### EXERCISE DATA

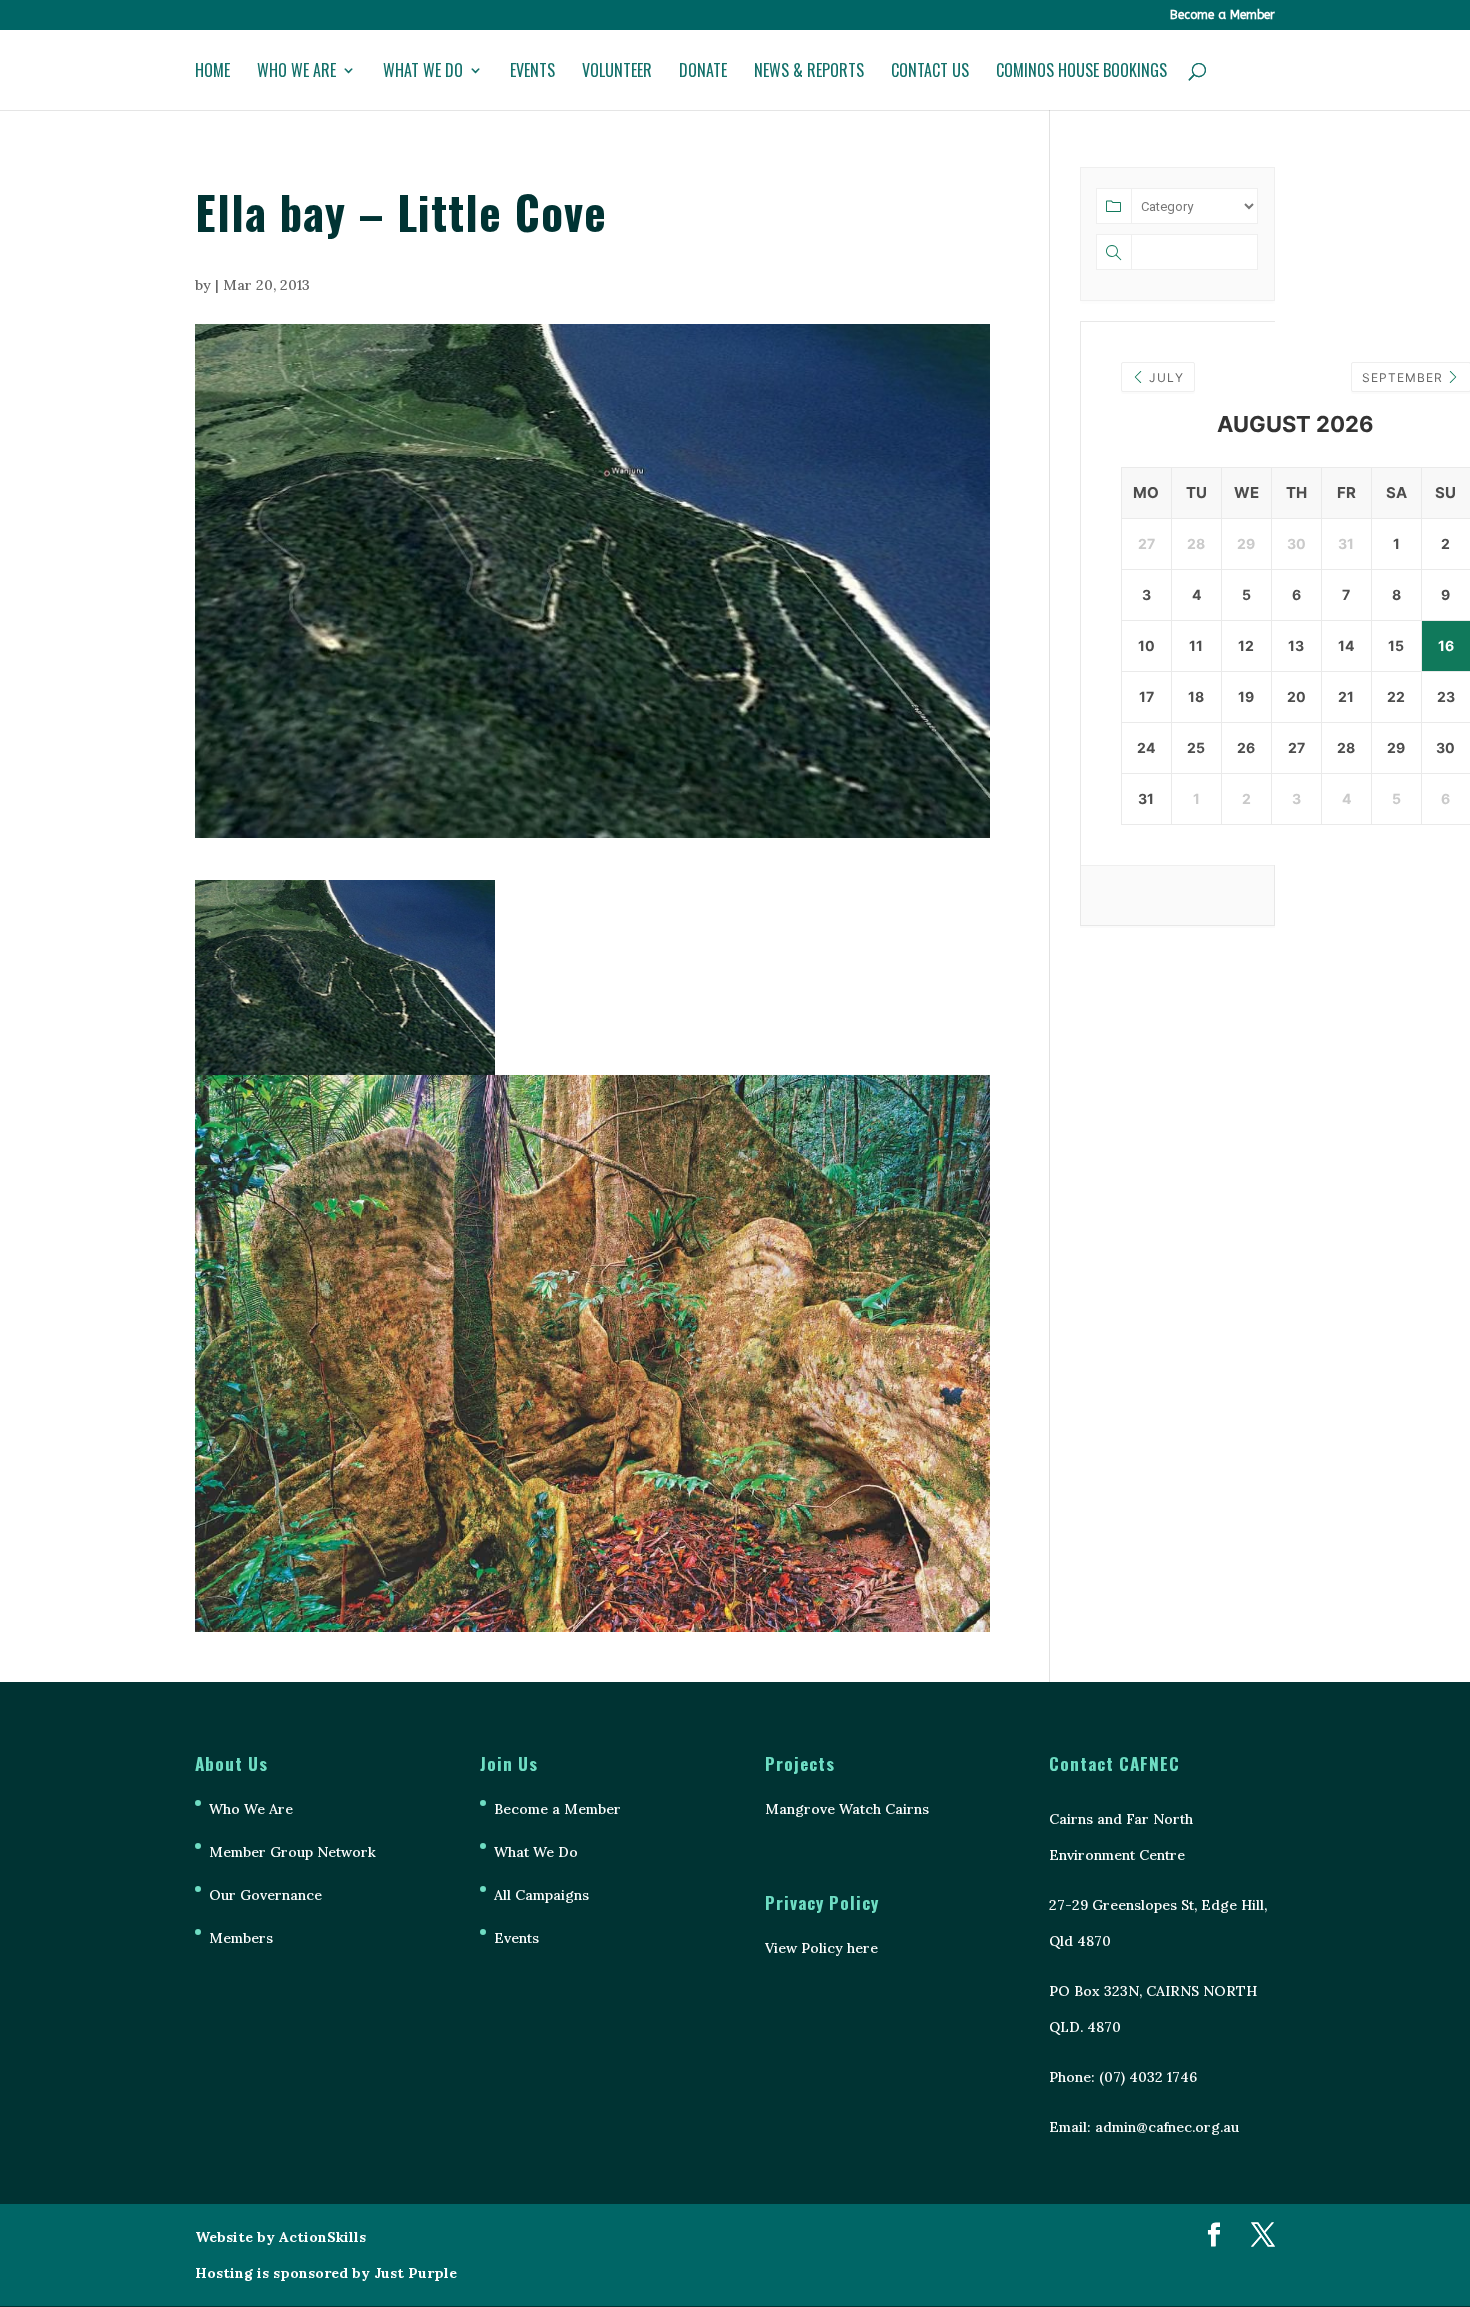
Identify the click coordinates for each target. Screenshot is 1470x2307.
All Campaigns (541, 1895)
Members (241, 1938)
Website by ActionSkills (280, 2237)
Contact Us (930, 72)
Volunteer (617, 72)
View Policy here (821, 1948)
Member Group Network (292, 1852)
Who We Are (296, 72)
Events (532, 72)
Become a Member (1222, 15)
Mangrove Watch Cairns (847, 1809)
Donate (703, 72)
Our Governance (265, 1895)
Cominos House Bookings (1081, 72)
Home (212, 72)
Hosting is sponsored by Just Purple (326, 2273)
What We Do (423, 72)
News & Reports (809, 72)
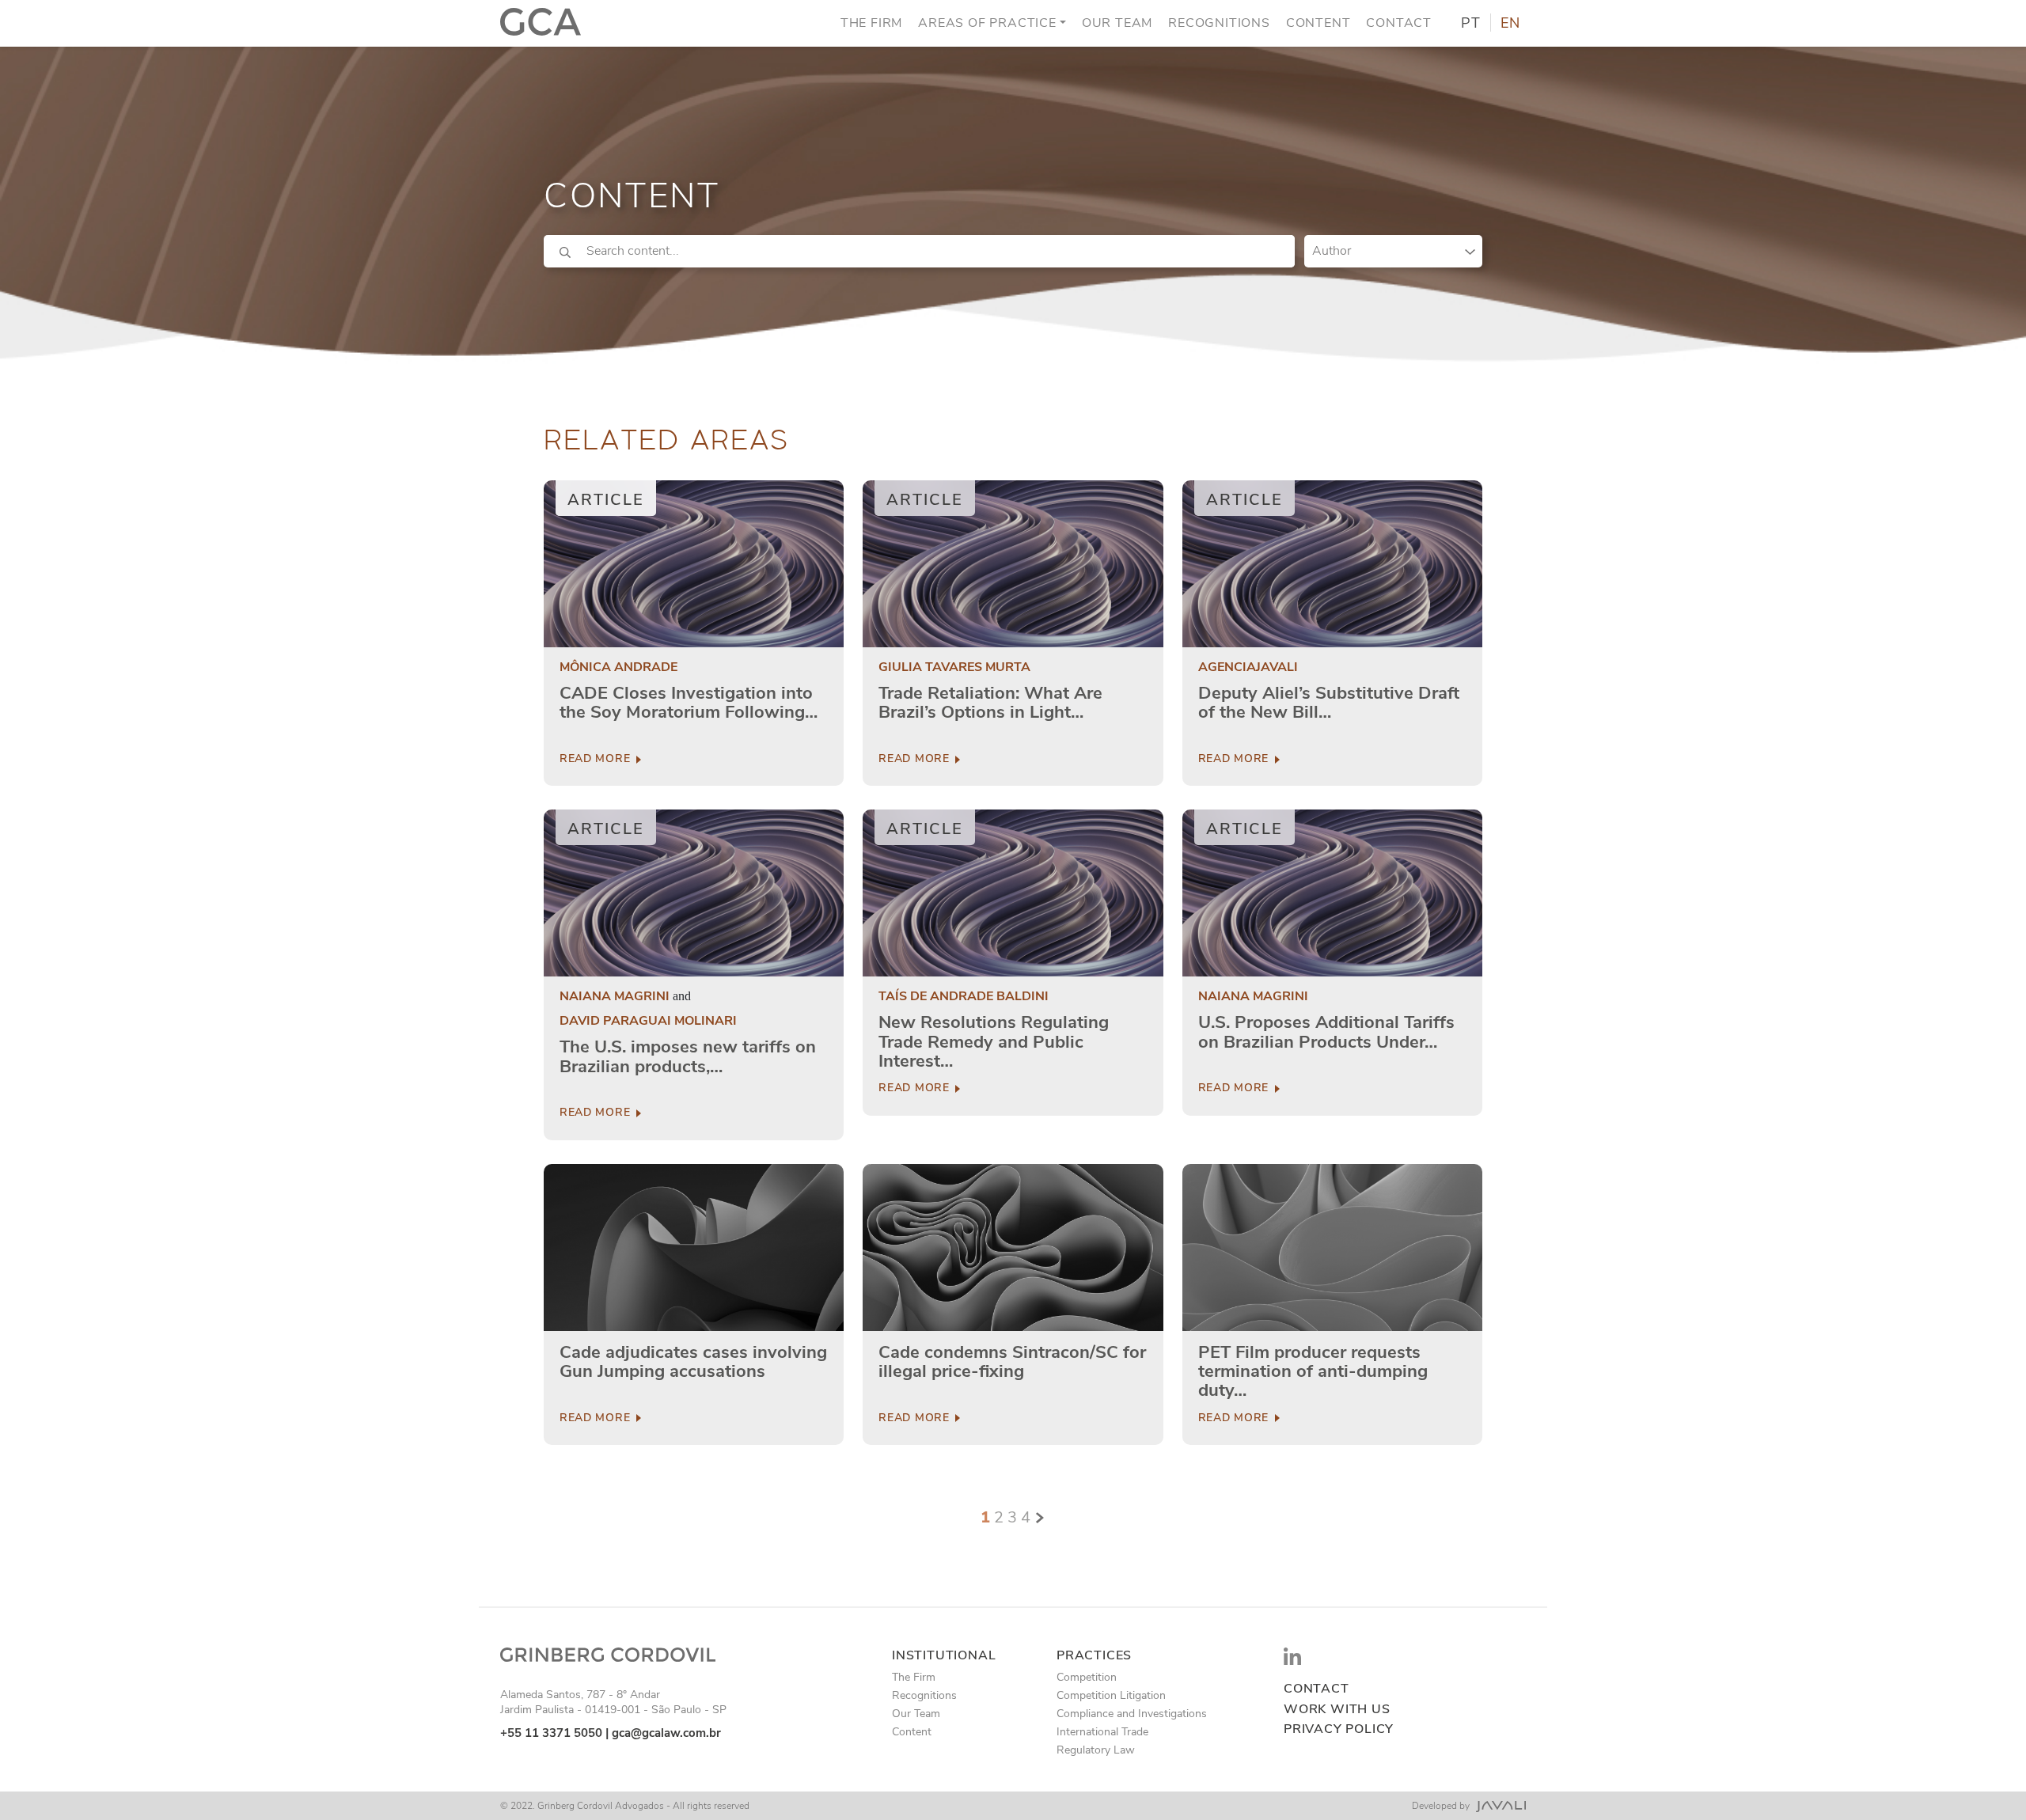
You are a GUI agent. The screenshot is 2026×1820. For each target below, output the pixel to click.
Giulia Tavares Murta (954, 667)
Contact (1399, 23)
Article (605, 499)
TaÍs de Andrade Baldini (963, 996)
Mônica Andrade (618, 667)
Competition (1087, 1677)
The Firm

### TASK BRIEF
Every line above that contains "target" counts once. Give the number of those lines and nothing more.

### THE COMPLETED TASK
2